◆ **Requirement**:
Begin your copy at the line holding "Task: Open the Ferramentas search tools" and end it at the last line of the listing. Keep every line exact and leave out the pictures.

◆ **Information**:
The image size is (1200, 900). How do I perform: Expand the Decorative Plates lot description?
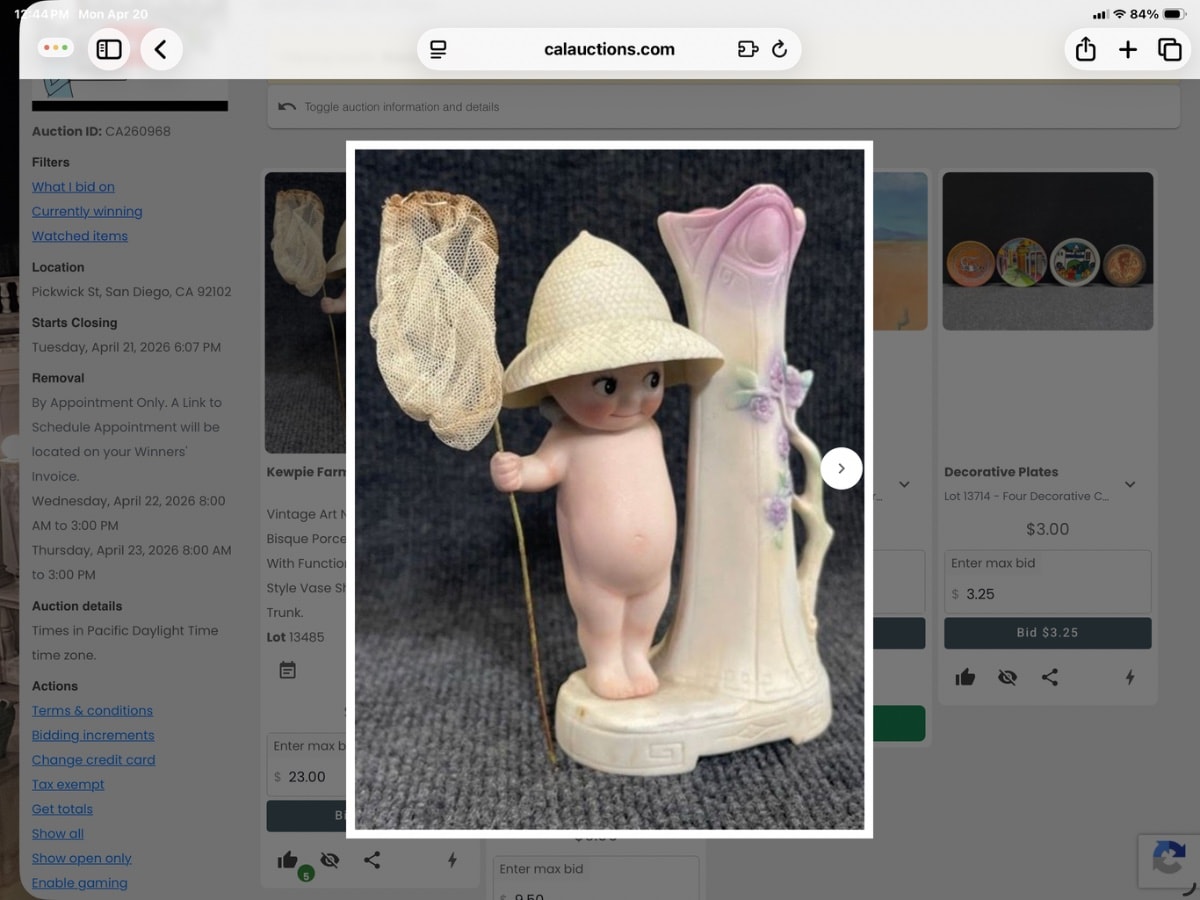1129,484
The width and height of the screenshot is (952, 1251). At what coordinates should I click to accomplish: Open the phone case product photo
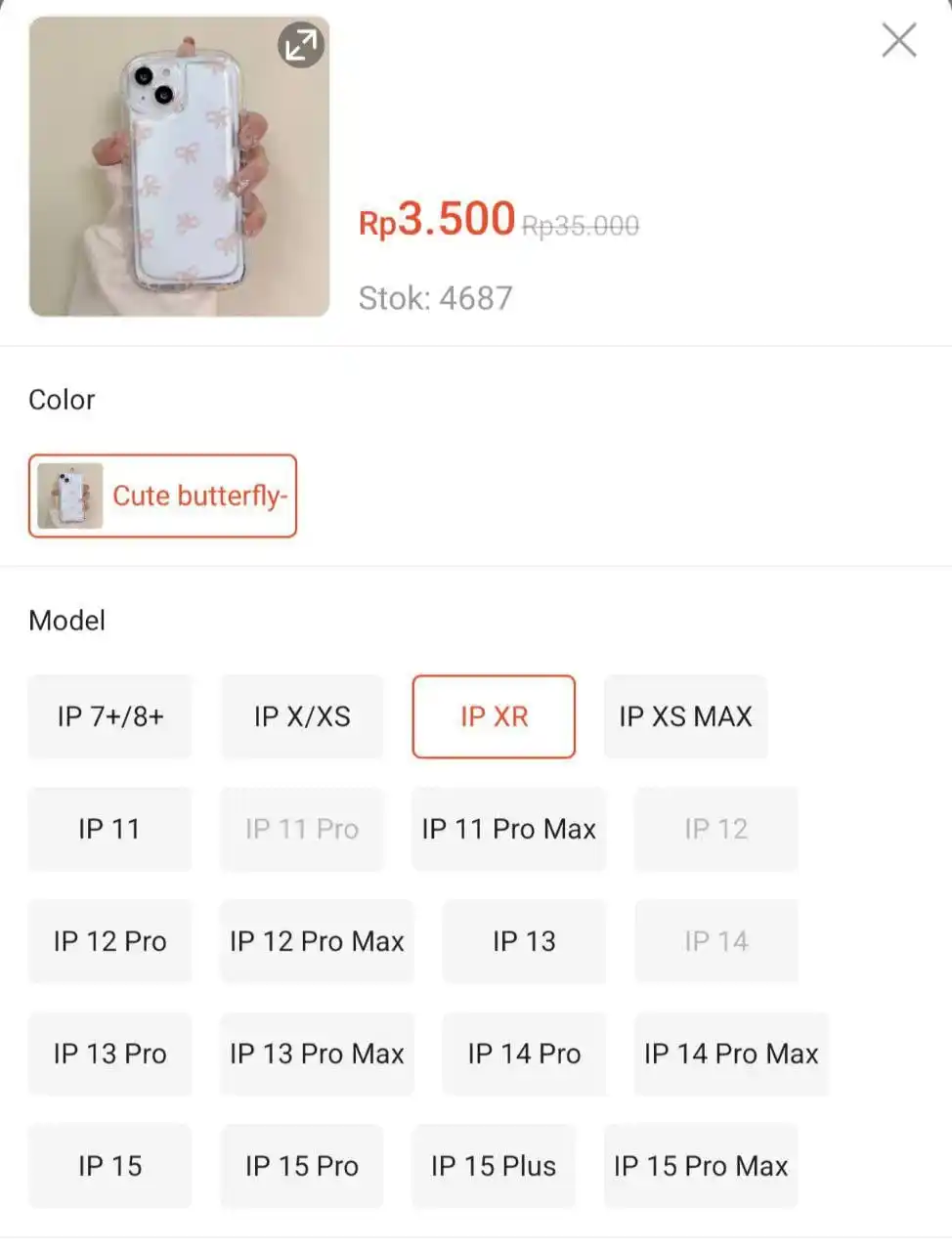pyautogui.click(x=179, y=166)
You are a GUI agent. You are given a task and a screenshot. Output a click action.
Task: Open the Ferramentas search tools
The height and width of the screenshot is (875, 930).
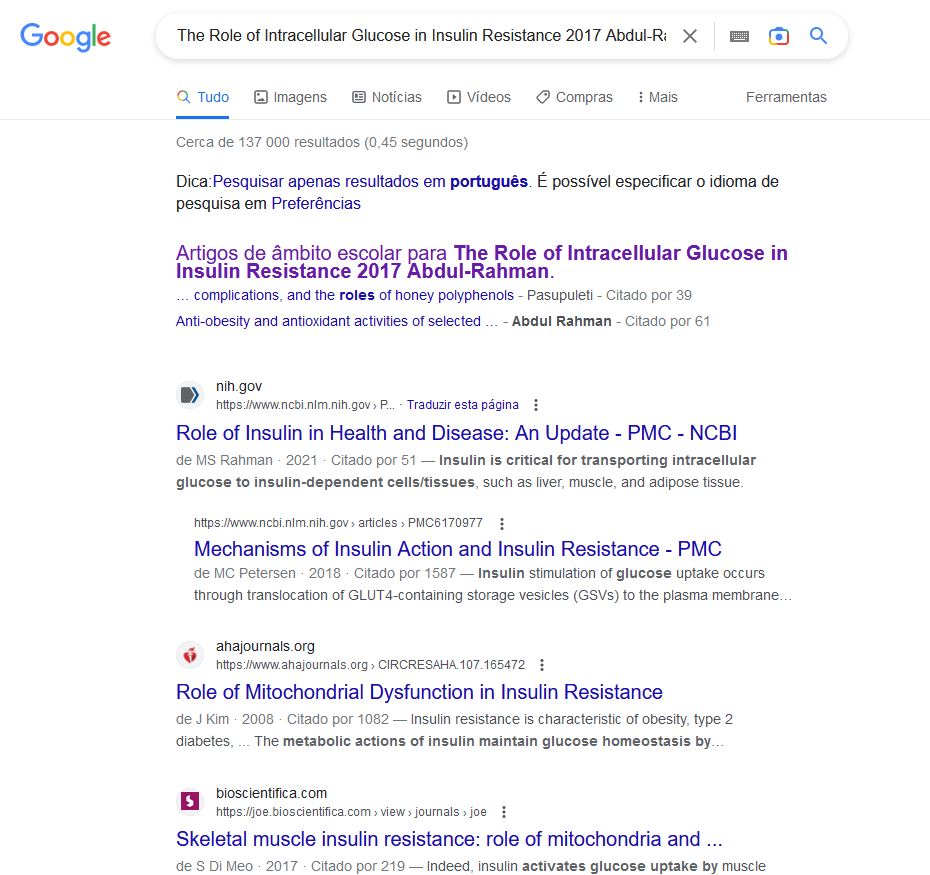(x=786, y=97)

◆ **Completed exercise**:
Task: Open the Ferramentas search tools
The height and width of the screenshot is (875, 930).
(x=786, y=97)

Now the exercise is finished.